ESPELHOS
Há incontáveis mágoas dispersas pelos múltiplos espaços do mundo. Algumas delas perambulam como meliantes à procura de uma plateia, outras tantas ocultam-se em sufocantes silêncios desconhecidos. Porém, as mais lancinantes são aquelas que passam despercebidas e camufladas pelos sorrisos convidativos, pelas gargalhadas entusiasmadas e até mesmo por atos benevolentes. Todas imprimem suas marcas, podem ser lidas, relidas. Mas nem todas são fáceis de explicar. Algumas, de fato, são incompreensíveis e instalam-se nos sonhos não realizados que trazem à memória o asqueroso odor de remorso (fruto das vaidades apodrecidas com o tempo).
Há quem encare a turbulência de frente, sem fechar os olhos por um segundo. Há quem coloque o dedo na ferida para certificar-se do que realmente sente. E há pessoas que procuram, desesperadamente, por uma miragem na qual possam enterrar o extenuante ato de pensar. O que todos portam em comum, é o desejo – ainda que nem sempre consciente – de curarem-se por dentro.
Muitos inventam rotas de fuga excessivamente tortuosas que os afastam da dor por um tempo. Muitos imaginam uma ruga, olham-se no espelho do medo e criam assim um novo personagem com o qual tentam ludibriar aos espectadores desatentos. Enganar o mundo não é uma tarefa tão difícil. Mas, tentar escapar de si é impossível: há estrelas na memória e mesmo em caminhos escuros, refletem a verdade e brilham mais que um farol.

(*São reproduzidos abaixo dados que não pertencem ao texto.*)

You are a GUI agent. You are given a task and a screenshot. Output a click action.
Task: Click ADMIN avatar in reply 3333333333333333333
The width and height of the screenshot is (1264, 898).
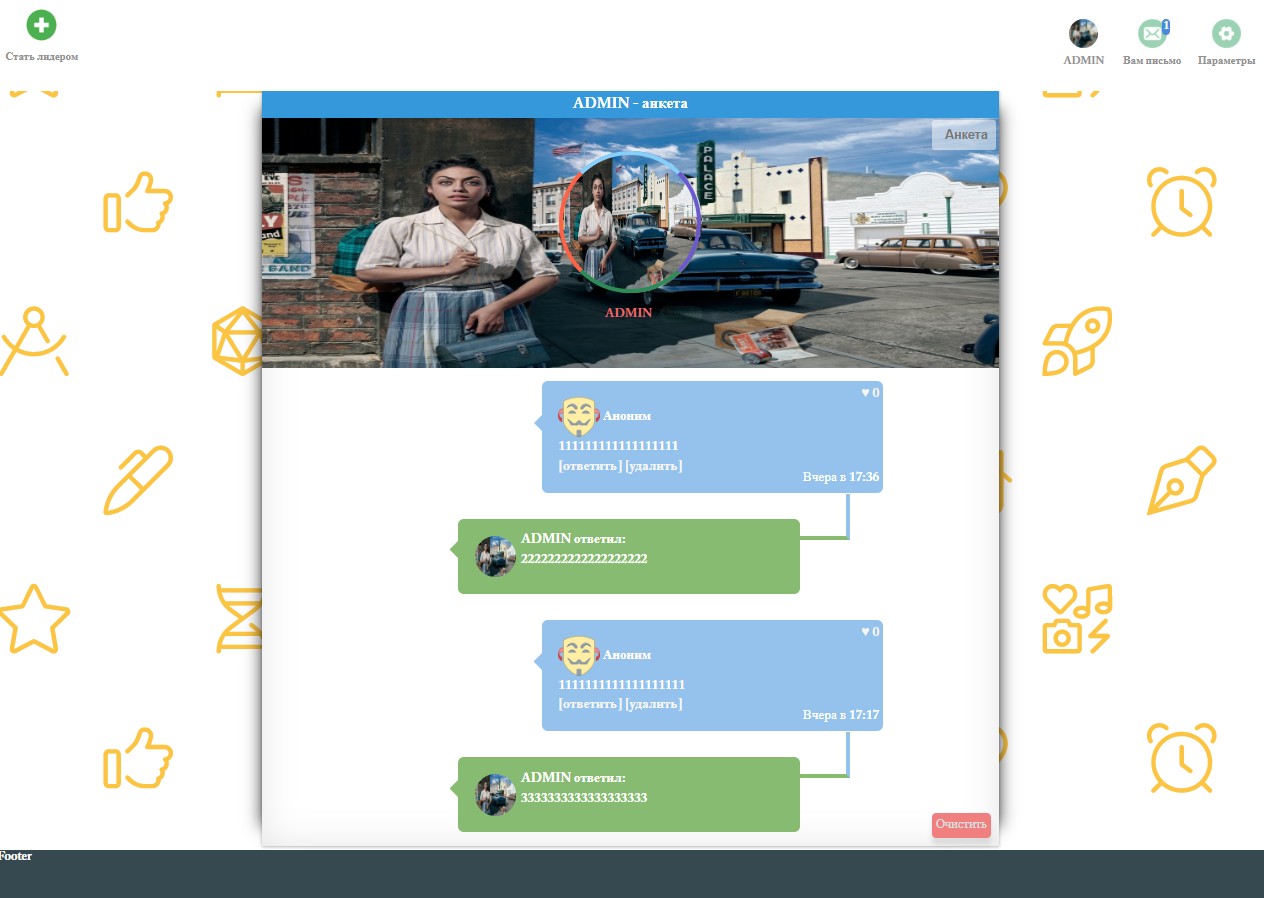point(495,795)
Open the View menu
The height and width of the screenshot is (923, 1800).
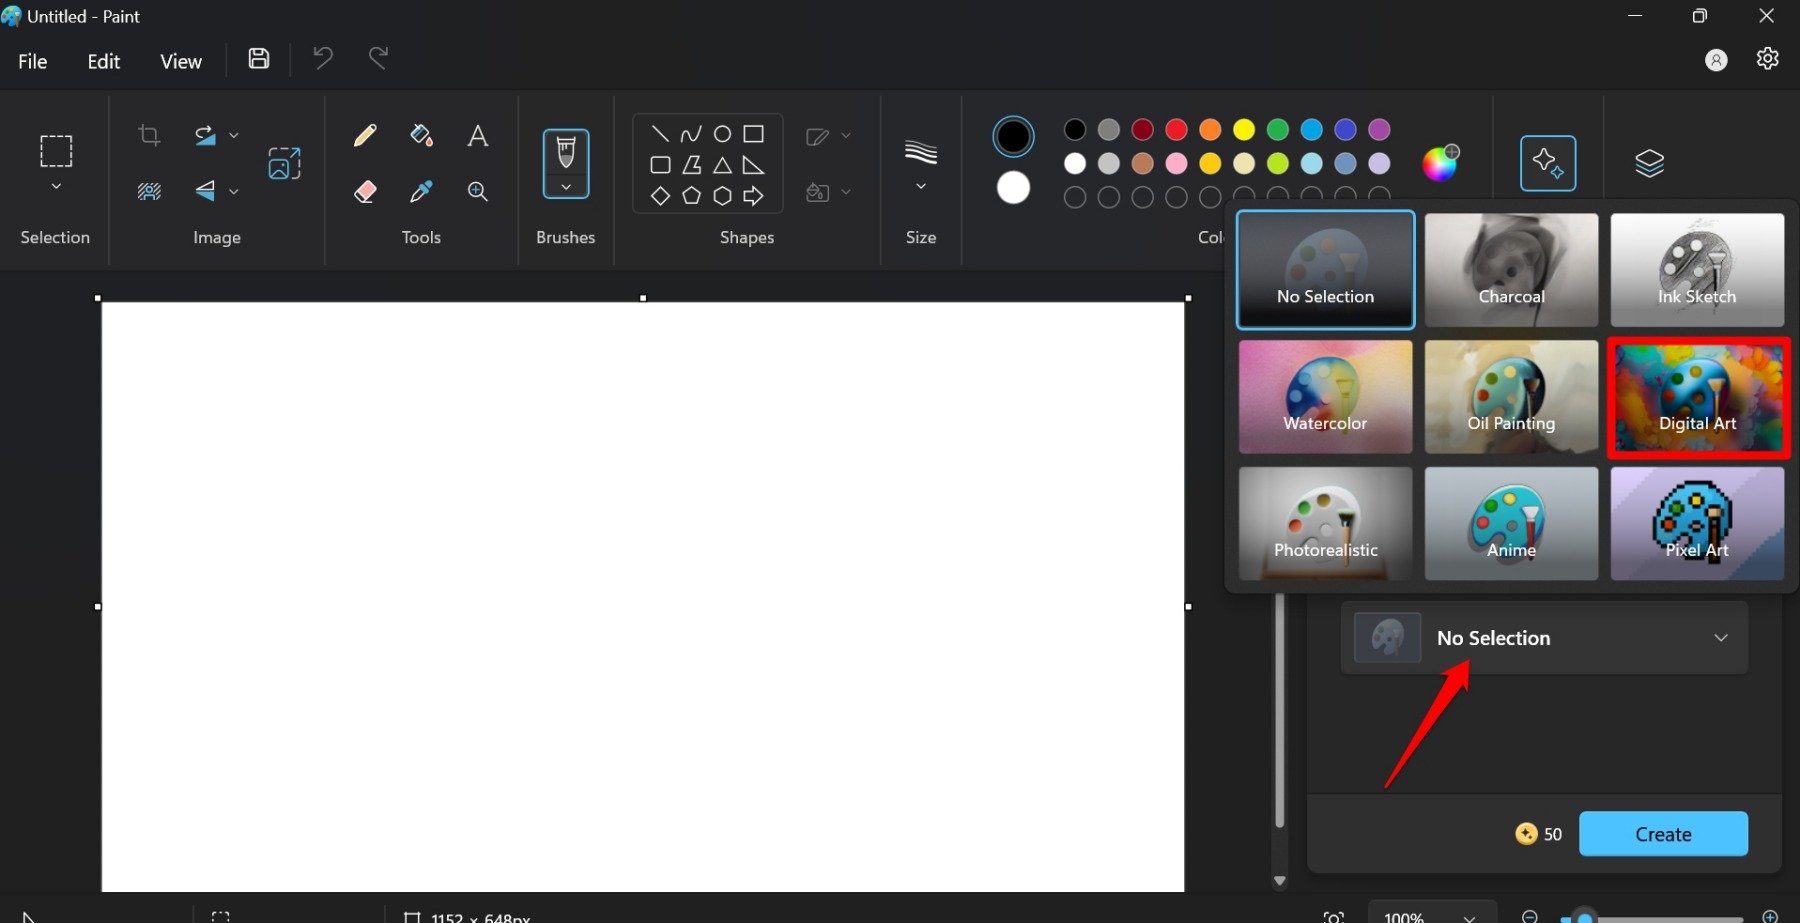click(x=180, y=60)
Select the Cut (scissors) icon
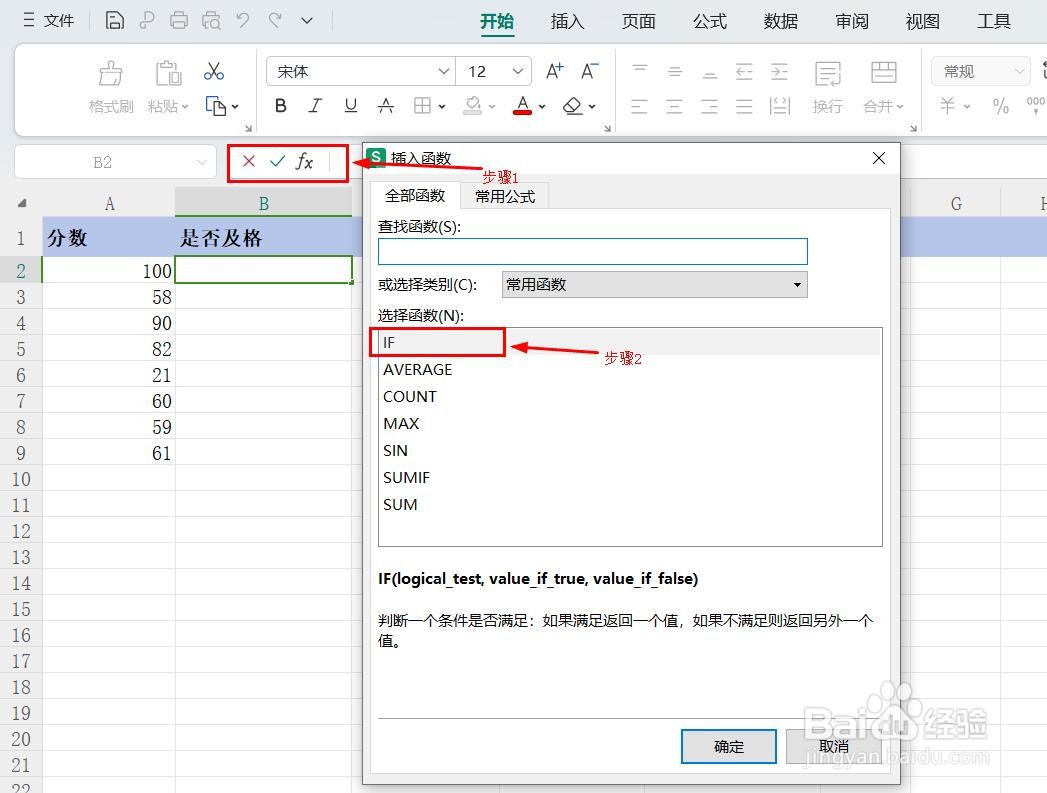 tap(213, 71)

Não romantize o sofrimento alheio, pois ele dói. Não reduza a palavra doer a um instante efêmero que (segundo a sua teoria) em breve passará e não deixará sequer a lembrança de como foi vivenciá-lo. Não apequene o penar que não é seu. Não zombe do penar de um coração partido. Tudo o que possui vida sofre. A cada um cabe o seu pesar.